[Collected data]
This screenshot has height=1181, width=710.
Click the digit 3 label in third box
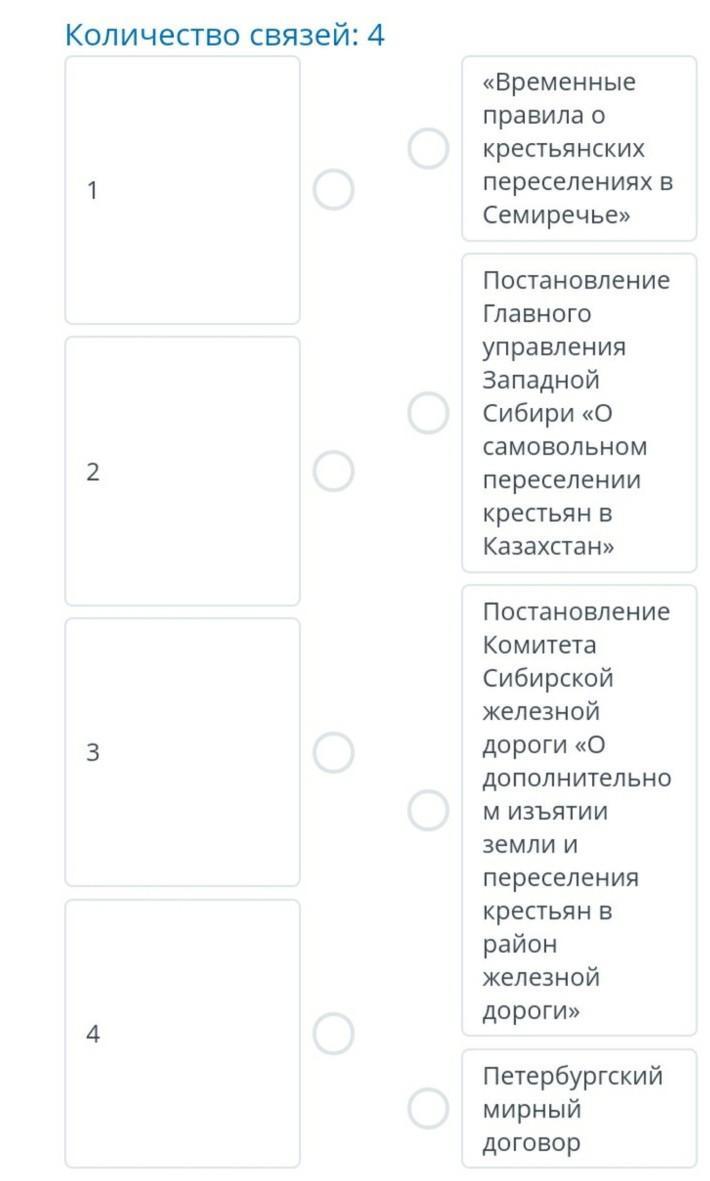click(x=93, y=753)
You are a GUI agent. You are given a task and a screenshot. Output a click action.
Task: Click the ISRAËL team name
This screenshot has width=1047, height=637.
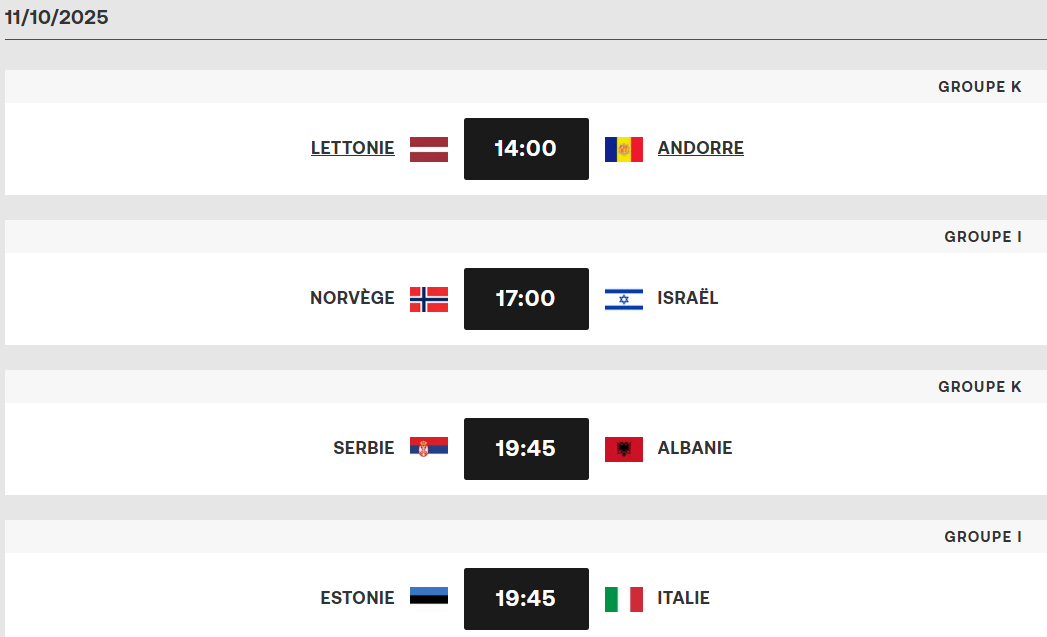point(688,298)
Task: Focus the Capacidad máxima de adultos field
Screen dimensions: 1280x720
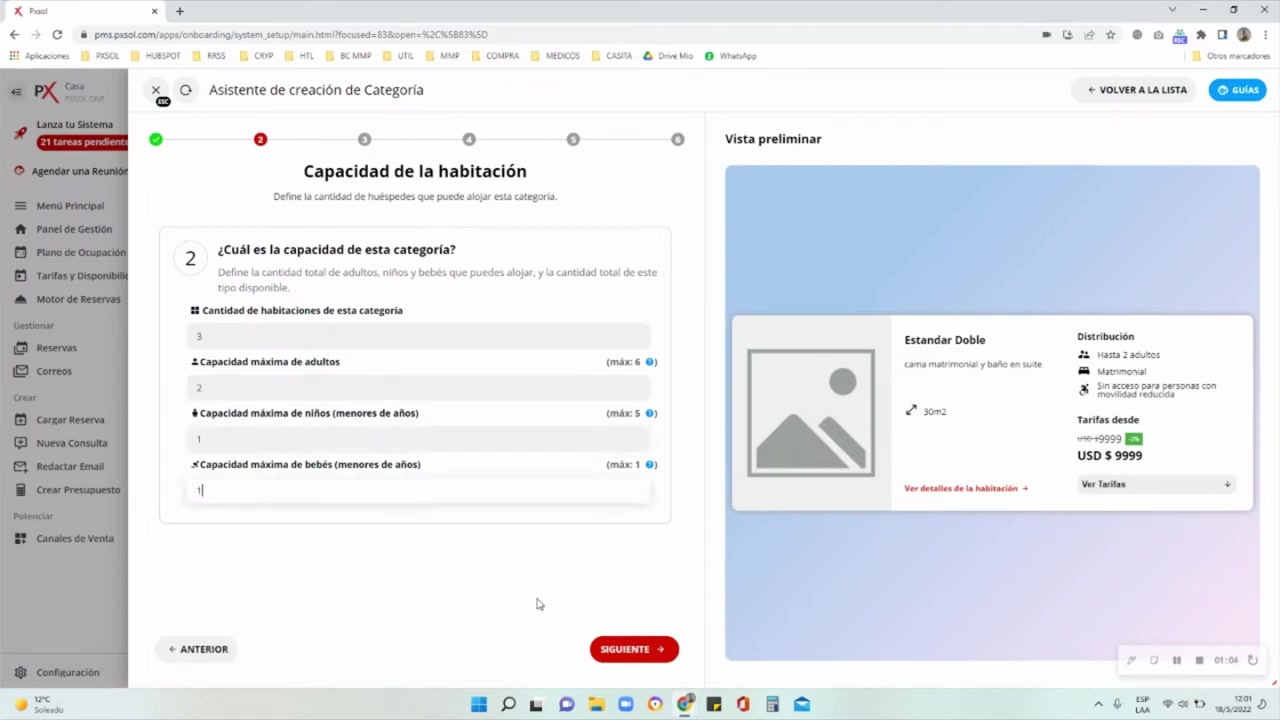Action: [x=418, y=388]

PROBLEM DETAILS: Output every record exactly, minus the pictures.

WORKED SOLUTION:
This screenshot has height=1181, width=710.
Click the digit 3 label in third box
click(x=93, y=753)
You are a GUI agent. You are given a task and a screenshot. Output a click action.
Task: Click the ISRAËL team name
This screenshot has width=1047, height=637.
point(688,298)
Task: Focus the Capacidad máxima de adultos field
Screen dimensions: 1280x720
Action: [x=418, y=388]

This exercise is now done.